Still, I tried to keep in mind the wisdom of Doyle “Texas Dolly” Brunson. I’d spent my dinner hour reading Brunson’s tome on poker, Super System, like a delinquent student trying to cram in the hour before a final exam. “A solid player,” Brunson wrote, “is a player who’s tight about entering the pot in the first place, but after he enters the pot he becomes aggressive.” That was my game plan.
I immediately ignored it. I played a K-10 that lucked into a pair of kings on the flop. I played a 4-3 of clubs and lucked into a flush on the river. In the first ten minutes, I won back my tardiness losses plus thousands more. (In a poker tournament, the $50 entry fee becomes 10,000 chips, so my thousands in winnings probably amounted to about $25.)

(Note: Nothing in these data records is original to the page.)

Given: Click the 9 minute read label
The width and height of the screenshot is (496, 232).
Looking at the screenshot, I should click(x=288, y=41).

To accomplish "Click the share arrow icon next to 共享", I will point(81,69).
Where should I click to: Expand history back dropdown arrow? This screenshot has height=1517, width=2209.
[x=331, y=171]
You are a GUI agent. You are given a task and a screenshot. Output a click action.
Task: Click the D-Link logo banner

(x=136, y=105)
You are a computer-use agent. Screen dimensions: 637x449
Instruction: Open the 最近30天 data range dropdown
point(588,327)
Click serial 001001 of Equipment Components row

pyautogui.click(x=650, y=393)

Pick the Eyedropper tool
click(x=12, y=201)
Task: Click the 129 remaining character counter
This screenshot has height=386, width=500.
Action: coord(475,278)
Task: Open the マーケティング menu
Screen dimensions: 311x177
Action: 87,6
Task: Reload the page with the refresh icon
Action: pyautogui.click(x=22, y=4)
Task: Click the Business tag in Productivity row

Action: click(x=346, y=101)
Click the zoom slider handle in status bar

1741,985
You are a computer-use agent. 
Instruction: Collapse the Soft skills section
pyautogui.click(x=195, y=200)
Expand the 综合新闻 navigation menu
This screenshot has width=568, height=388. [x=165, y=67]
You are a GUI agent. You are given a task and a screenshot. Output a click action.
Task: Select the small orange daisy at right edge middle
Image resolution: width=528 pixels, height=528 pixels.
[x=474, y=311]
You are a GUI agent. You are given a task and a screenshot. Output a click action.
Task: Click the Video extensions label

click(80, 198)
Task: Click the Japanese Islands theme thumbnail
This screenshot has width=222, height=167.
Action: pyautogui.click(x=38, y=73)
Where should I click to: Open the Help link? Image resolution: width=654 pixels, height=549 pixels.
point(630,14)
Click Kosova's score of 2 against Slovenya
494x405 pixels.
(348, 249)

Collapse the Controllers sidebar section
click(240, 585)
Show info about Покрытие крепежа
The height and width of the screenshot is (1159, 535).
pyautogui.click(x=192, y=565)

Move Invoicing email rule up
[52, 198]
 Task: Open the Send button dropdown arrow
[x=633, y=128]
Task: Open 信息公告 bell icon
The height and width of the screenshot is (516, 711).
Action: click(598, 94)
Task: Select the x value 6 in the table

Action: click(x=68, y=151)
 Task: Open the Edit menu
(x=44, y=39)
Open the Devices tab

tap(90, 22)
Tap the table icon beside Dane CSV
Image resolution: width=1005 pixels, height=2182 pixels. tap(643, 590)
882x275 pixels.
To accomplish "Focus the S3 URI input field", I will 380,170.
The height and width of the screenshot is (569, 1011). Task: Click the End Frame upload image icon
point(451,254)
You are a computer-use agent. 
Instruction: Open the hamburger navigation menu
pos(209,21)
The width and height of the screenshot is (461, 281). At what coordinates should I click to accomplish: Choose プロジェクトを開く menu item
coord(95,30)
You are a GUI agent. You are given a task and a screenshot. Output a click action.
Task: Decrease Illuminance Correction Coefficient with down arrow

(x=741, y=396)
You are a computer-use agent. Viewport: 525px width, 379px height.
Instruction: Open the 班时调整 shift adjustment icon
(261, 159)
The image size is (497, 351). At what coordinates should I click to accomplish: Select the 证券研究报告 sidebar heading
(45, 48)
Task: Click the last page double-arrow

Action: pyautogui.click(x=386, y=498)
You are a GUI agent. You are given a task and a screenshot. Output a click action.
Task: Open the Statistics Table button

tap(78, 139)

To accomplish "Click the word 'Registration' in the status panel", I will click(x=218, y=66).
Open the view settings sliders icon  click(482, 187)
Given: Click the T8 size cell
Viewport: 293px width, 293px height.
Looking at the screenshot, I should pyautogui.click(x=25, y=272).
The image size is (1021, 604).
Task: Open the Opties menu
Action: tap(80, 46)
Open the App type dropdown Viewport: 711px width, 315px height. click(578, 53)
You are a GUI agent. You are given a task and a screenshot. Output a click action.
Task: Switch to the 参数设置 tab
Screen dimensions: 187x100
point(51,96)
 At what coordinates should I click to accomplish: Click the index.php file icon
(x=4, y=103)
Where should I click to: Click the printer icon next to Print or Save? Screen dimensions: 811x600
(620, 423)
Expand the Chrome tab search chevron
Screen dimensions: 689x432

Things went south thanks to pairs of queens. The first pair belonged to me. Seeing them, and following Brunson’s counsel to play aggressively, I pushed tangerine-colored thousand denomination chips onto the table as if they were nickels. One guy stayed with me. The flop showed an ace, and the turn card was a king. The guy bet five thousand. I folded, figuring I’d lost to a better pair.Following that loss, I let myself get distracted. A player across the table in a tee-shirt from the Borgata started commenting on an old man sitting at the next table who had a tee-shirt decorated with the clubs, spades, diamonds, hearts–and fish. What did it mean? Was he the fish? I chuckled. I decided to play A-5 of diamonds and I bet two thousand. The guy in the Borgata shirt, still seemingly bemused, called. The flop came. Q-8-5. I had a small pair. The guy in the Borgata shirt checked.
Be aggressive. I bet four thousand. The Borgata shirt never hesitated. “All in,” he said, and pushed his pile toward the middle of the table. It was slightly larger than mine. I responded instinctively. I called. Seconds later, I saw the second pair of queens.
Suddenly, I knew who the fish was.
I’d lasted less than an hour. I couldn’t blame Doyle Brunson. “More than any other game, poker depends on your understanding your opponent,” he had written, and I had failed utterly to understand the guy in the Borgata shirt.
I’d rate the Trump Taj Mahal poker room a B-, thanks to that long line for the Taj card. That, of course, is a lot higher than the grade I’d give my own game. But I was not deterred. There were other golf courses and other casinos on my itinerary.